Blow The Whistle On The Whistle Blower: Taking Action Against Vexatious Complainants
By Peter Micevski, Lovegrove & Cotton – Construction and Planning Lawyers
March 2014
In Victoria, if you have a complaint about a registered building practitioner, the first course of action is to discuss with the building practitioner, ordinarily either the builder or the relevant building surveyor. Unfortunately in practice, most people jump the gun and seek the assistance from the Victorian Building Authority (“the VBA”). They do so by making a complaint in writing to the VBA relating to a registered practitioner’s professional conduct or ability to practice.
The VBA considers all complaints about registered building practitioners who may have breached the Building act 1993 (“the Act”). Where an investigation identifies breaches of legislation or professional conduct the matter is referred for Inquiry by the Building Practitioners Board (“the BPB”) or prosecution before a court by the VBA.
The outcome of a complaint may not always be the prosecution of a registered building practitioner i.e:
- the complaint may be dismissed through a lack of available evidence to support your allegations; and
- the complaint may be substantiated, but no further action is recommended due to extenuating circumstances such as the identification of only minor breaches of legislation.

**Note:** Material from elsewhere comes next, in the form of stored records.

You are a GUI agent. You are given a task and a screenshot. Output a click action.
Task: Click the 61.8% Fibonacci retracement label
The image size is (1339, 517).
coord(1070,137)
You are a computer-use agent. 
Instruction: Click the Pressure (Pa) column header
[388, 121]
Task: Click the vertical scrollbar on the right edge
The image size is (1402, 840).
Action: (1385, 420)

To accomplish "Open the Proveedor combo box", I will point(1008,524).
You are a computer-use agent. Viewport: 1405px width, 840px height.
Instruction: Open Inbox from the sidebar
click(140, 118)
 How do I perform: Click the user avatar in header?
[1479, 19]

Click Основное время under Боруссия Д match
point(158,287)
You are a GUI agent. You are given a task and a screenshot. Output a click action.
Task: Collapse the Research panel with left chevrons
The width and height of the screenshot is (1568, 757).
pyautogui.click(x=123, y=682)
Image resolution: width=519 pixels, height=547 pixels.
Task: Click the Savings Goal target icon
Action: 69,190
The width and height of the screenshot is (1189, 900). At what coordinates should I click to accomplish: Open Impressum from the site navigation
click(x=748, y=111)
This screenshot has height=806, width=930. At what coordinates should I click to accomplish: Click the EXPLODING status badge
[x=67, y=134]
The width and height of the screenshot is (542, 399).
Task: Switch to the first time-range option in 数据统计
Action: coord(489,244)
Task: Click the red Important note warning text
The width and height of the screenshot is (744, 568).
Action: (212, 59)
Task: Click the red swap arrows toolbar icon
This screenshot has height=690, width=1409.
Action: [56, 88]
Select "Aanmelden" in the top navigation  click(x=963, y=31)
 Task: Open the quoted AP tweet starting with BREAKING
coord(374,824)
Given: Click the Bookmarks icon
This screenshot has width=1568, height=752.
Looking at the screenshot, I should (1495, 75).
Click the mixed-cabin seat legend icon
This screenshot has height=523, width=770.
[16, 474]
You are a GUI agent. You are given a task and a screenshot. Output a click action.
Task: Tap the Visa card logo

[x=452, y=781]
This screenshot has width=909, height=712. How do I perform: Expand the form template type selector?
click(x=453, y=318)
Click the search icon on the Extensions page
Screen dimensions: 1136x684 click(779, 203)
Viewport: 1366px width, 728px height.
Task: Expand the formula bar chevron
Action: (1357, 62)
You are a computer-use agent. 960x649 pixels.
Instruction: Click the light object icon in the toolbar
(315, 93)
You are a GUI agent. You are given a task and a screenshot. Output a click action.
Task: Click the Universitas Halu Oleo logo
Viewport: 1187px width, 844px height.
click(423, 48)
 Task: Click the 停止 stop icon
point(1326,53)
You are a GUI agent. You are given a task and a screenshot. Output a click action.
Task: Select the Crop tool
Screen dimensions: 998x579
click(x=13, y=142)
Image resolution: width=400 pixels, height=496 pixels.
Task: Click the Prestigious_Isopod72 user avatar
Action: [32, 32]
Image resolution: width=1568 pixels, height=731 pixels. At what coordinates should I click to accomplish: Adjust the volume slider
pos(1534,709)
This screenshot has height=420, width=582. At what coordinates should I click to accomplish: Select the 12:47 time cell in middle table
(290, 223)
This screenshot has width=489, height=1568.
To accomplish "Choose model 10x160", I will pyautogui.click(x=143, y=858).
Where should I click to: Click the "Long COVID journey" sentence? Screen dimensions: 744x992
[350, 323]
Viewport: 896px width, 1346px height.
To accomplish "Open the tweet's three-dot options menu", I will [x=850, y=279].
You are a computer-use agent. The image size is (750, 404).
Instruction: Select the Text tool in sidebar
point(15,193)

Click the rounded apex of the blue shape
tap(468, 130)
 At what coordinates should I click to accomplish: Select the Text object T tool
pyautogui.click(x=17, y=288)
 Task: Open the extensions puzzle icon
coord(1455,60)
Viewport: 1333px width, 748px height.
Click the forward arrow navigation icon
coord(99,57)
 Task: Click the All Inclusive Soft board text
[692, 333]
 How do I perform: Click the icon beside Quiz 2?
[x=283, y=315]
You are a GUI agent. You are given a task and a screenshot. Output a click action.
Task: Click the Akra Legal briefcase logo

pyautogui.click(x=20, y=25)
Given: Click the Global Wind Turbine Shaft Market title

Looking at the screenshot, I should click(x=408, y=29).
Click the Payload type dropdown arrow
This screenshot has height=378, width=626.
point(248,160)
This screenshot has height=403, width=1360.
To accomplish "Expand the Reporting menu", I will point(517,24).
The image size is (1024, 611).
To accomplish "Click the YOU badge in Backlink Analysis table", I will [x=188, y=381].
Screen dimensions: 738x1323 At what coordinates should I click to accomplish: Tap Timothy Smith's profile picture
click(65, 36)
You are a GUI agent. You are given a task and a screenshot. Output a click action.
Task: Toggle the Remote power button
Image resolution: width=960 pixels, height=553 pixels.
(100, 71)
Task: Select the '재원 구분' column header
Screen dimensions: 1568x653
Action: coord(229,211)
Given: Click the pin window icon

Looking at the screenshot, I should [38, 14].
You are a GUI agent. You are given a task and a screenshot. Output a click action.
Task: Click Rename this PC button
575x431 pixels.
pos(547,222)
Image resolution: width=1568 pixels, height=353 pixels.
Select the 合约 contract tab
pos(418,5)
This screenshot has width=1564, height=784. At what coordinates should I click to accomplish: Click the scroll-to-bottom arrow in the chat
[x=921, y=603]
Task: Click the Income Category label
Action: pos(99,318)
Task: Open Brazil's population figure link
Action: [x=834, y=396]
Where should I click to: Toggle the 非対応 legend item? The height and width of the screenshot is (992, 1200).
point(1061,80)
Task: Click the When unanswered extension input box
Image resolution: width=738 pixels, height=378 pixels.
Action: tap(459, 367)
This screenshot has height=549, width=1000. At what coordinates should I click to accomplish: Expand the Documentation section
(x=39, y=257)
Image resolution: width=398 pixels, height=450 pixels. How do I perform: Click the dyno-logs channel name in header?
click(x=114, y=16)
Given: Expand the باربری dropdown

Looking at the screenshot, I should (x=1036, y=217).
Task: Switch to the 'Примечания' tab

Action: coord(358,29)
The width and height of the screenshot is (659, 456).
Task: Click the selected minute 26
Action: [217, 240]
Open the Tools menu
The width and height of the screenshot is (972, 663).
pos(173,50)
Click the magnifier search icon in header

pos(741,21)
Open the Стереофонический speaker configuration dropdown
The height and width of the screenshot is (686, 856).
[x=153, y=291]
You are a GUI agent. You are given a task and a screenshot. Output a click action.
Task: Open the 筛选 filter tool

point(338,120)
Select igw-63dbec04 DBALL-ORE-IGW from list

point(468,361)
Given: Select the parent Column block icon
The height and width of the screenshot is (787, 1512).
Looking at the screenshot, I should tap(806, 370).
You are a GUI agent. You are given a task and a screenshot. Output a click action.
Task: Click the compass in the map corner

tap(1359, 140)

The VBA investigation process may result in you having to obtain legal representation to defend the allegations against you, which will no doubt be costly to you, on top of the significant emotional stress and worry. To add to that, there is no limit on the number of complaints a person is entitled to make under the Act, and therefore the cost and emotional stress can be ongoing.
Should this be the case, your options to seek redress against the complainant for these costs are very limited (if any).
Under the tort of public misfeasance, where physical or economic harm has been caused by government actions or decisions, the injured person might seek compensation under a private law tort action. The tort of public misfeasance will only arise where there is bad faith or malice in government actions or decision-making. The following elements of the offence are often referred to:
- an invalid or unauthorized act;
- done maliciously;
- by a public officer;
- in the purported discharge of his of her public duty; and
- which causes loss or harm to the plaintiff.
Importantly, however, under s 180A of the Act, if a person lodges a complaint with the BPB or requests a VBA inquiry, that person is not liable in any way for any loss, damage, or injury suffered by another person by reason only of the lodging of that complaint or the requesting of the inquiry.
It is unknown how s 180A of the Act interplays with the tort of public misfeasance in this sense, however in our view we believe that the Act curtails any claims made against complainants for any loss and damage suffered by another person as a result of that complaint.
Despite that, potentially the registered building practitioner could accrue causes of action against the complainant, including:
- intentional and unjustifiable interference with trade and business;
- abuse of process; and
- defamation.
Occassionally we come across complainants making further disparaging and defaming comments about a registered building practitioner notwithstanding that their initial complaint was dismissed through a lack of evidence or otherwise.
It is generally very difficult for a registered building practitioner to demonstrate that the complainant was acting in a manner which was not consistent with its rights, and the complainant is generally in a strong position to argue that they were acting with genuine concern in relation to breaches of the Act. So counter actions by the practitioner may be “speculative” at best without hard evidence, not to mention costly and no guarantee of success.
Having said that, each case varies from another and therefore the merits of your case might not be known until you seek legal advice. Also defamation may be an option if you suffer harm to reputation that causally costs you business, and where the defamatory comment was untrue or not able to be justified by any findings against you or other ascertainable facts.
Where the complainant has made comments about the registered building practitioner regarding his/her work in a defamatory light, we write a letter to the complainant and put them on notice and request that they refrain from making such further comment. A legal letter of the like generally serves to stem the flow of “unfounded” complaints being made about a registered building practitioner.
Where the complainant is a government body i.e. the Municipal Building Surveyor (“the MBS”), if the MBS makes multiple “unfounded” complaints about you as a registered building practitioner, a possible avenue for redress is to make a complaint to the Ombudsman for intentional and unjustifiable interference with trade and business and/or abuse of process.
When you make a complaint to the Ombudsman about a government action or decision, the Ombudsman will look into it, tell you what occurred, and whether it was reasonable or unreasonable. The Ombudsman can also make recommendations to the government body involved about its conduct. Although the Ombudsman cannot recover your loss and damage, an Ombudsman complaint can be used to stem the flow of “unfounded” complaints against you from the government body.
As we always advise the registered building practitioners that we represent, the most prudent course of action is to carry out your functions “to the letter of the law” to ensure that there are no grounds for potential complaints being made against you by anyone.